CK – İyi oldu, çok iyi oldu. Kazanımdır bu. FETÖ’nün Türkiye’den tasfiyesi gerekiyordu. Bu çok hain, alçak, sinsi bir örgüt. Bu örgütle sadece şuan ki liderler arasından Tayyip Erdoğan baş edip alt edebilir. Nitekim alt etti. Teknik olarak nakavt edildi. Devletin içerisinde yasalardan değil de abilerinden, imamlardan emir alan yapının almaması lazımdı. Bu yapı tasfiye ediliyor yavaş yavaş. Son derece hayırlı oldu. 5 yıl sonra olsaydı daha büyük kayıplarımız olurdu. Daha önce olsaydı belki bizim karımızdaydı ama her şeyde bir hayır vardır. Bence 17-25 Aralık’ta bu yapının gerçek yüzünü görmemiz açısından son derece hayırlı olmuştur.

ETHEM SANCAK İÇİN İMALARDA BULUNUYORLAR TABİ Kİ SAVUNACAĞIM

HA – Yani alternatif var diyorsunuz. Bazı yazılarınızda Sancak ailesini savunduğunuzu okuyoruz. Ethem Sancak zaten patronunuz.

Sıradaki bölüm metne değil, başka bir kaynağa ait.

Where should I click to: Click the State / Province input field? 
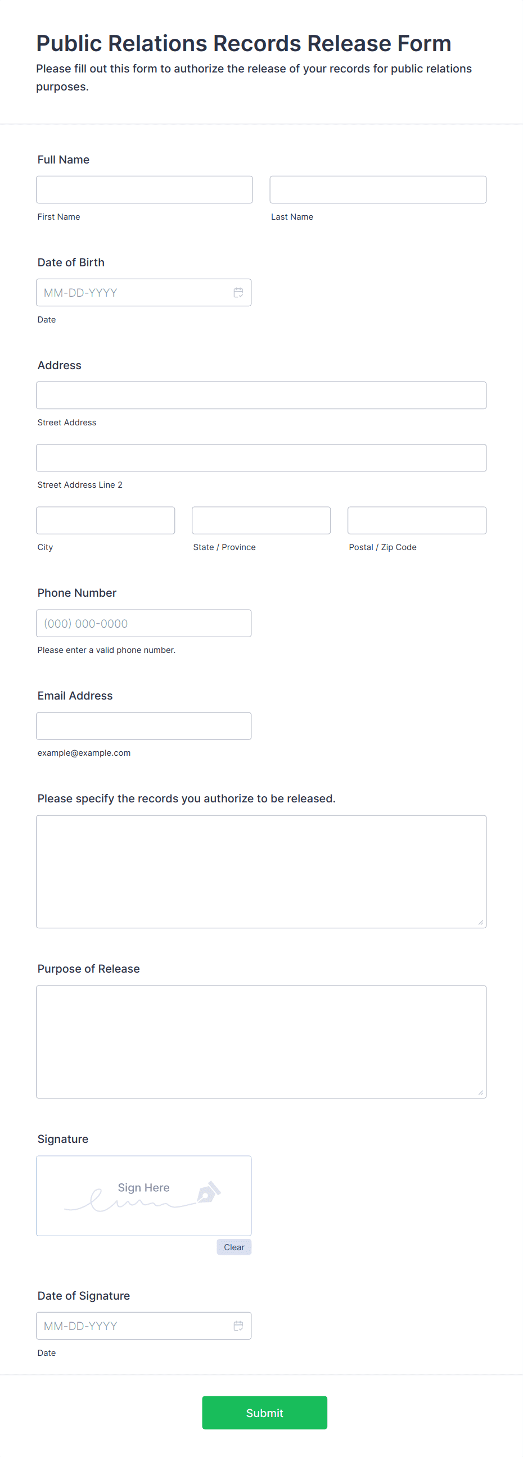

Ethem Sancak ve ailesiyle sık görüşür müsünüz?
CK- Tabi, Ethem Sancak bey ve Murat Sancak beyle irtibat halindeyiz. Görüşürüz, konuşuruz. Bu kadar mücadele veren patronumu ben neden korumayayım. Hele ki bu kadar saldırılıyorsa. Şems Ethem deniyor, başka şeyler söylüyorlar, imalarda bulunuyorlar, kamu reklamlarını zorla gasp etti diyorlar… Ben tabi ki savunurum patronumu. Benim patronum hakkında bir iddian varsa bunu somutlaştırmak zorundasın. Bir insanın patronu savunmasından doğal ne olabilir. Sonuçta bana bu imkanları veren kişi o. Türkiye’de genelde iş dünyasında patronlara karşı bir ön yargı vardır. Patronlar iş sağlar, istihdam sağlar. İnsanın patronunu savunması çok normaldir. Asıl böyle zor, kritik günlerde patronunu savunmayanlara bakmak lazım.

HA – Son olarak da şunu soracağım. İnternet gazeteciliği yapma hayaliniz var mı? Ya da İnternethaber’i takip ediyor musunuz, ilginiz var mı? İnternet haberciliğini yazılı basına karşı bir alternatif olarak görür müsünüz?
CK - Artık her şey dijitalleşiyor.Bu tüm dünyada böyle. Bir ara Newsweek kağıda basılmadı sonra döndü. New York Times bir süre sonra sadece internette olabiliriz diyor. Ben de gazetelere bakıyorum ama her şeyi internetten okuyorum. İnternet önemli bir mecra, geniş ve sonsuz bir alan. Bu işler de artık oraya doğru gidiyor. Ben tüm haber sitelerine bakarım, en ücra köşelere bile bakarım. Yazılı medya için kimileri ölmeyecek kimi ölecek diyor. Bence yazılı medya uzun bir süre daha kalır ama artık her şeyi internetten, telefondan, tabletlerden okuyoruz. Dünyada da bu böyle artık. Ben geçenlerde Amazon’dan bir Kindle aldım ve her şey var onun içinde, başka şeye ihtiyaç duymuyorsunuz.